环状RNA CircHIPK3通过miR-379调控IGF1表达促进非小细胞肺癌细胞系NCI-H1299与NCI-H2170的细胞增殖

Circular RNA CircHIPK3 Promotes NCI-H1299 and NCI-H2170 Cell Proliferation through miR-379 and its Target IGF1

田 芳 1,2,*, 王 云 1, 肖 哲 1, 朱 学军 2
PMCID: PMC5972943  PMID: 28738961

Abstract

背景与目的

已有的研究证明:环状RNA是一类在哺乳动物中普遍存在的具有稳定闭合环状结构的内源性RNA分子。环状RNA circHIPK3(circular RNA HIPK3, circHIPK3)在肝细胞癌(hepatocellular carcinoma, HCC)中表达水平较高,促进肝癌细胞生长。但是其在非小细胞肺癌(non-small cell lung cancer, NSCLC)中的作用及其调控机制尚无文献报道。本研究拟探讨环状RNA circHIPK3对NSCLC细胞系NCI-H1299和NCI-H2170细胞增殖的影响,并进一步研究其调控的分子机制。

方法

Real-time PCR法检测circHIPK3在NSCLC各细胞系中的表达水平。CCK-8实验和克隆形成实验检测过量表达和干扰circHIPK3对细胞增殖的影响。双荧光素酶报告基因实验分别检验miR-379与circHIPK3及miR-379与IGF1 mRNA的结合情况。Western blot和ELISA检测细胞内外的IGF1蛋白表达水平。

结果

环状RNA circHIPK3在6株NSCLC细胞株中均有表达,其中H1299表达最低,H2170表达最高,通过转染过表达的circHIPK3可显著促进NCI-H1299细胞增殖,干扰circHIPK3可显著抑制NCI-H2170细胞增殖。miR-379可与circHIPK3及IGF1 mRNA直接结合。过表达circHIPK3导致IGF1表达量上调,干扰circHIPK3能够下调IGF1表达水平,转入miR-379 mimics恢复了circHIPK3稳转细胞株IGF1表达水平的上调及细胞增殖表型。

结论

环状RNA circHIPK3在NSCLC细胞系NCI-H1299及NCI-H2170中可通过miR-379调控IGF1表达促进细胞增殖,环状RNA circHIPK3可能成为非小细胞肺癌治疗的新靶点。

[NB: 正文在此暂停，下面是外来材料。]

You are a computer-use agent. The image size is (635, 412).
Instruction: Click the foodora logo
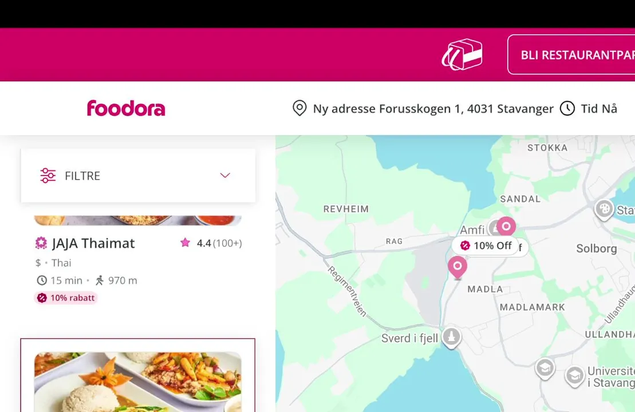[126, 109]
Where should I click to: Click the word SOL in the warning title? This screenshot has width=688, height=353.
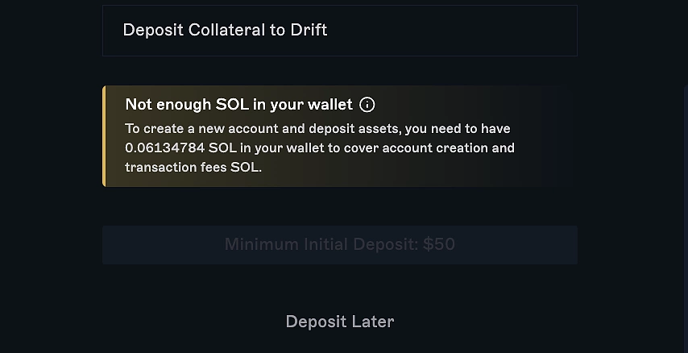232,105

Keywords: 肺肿瘤, 环状RNA, CircHIPK3, 增殖


肺癌是世界上发病率和死亡率较高的肿瘤之一,其中非小细胞肺癌(non-small cell lung cancer, NSCLC)的发病人数约占肺癌的85%[1, 2]。虽然对NSCLC的相关治疗已经取得了一定程度的进展,但是肺癌的5年生存率依然低于15%[3, 4]。因此,研究其分子机制及发现新的治疗靶点对肺癌治疗至关重要。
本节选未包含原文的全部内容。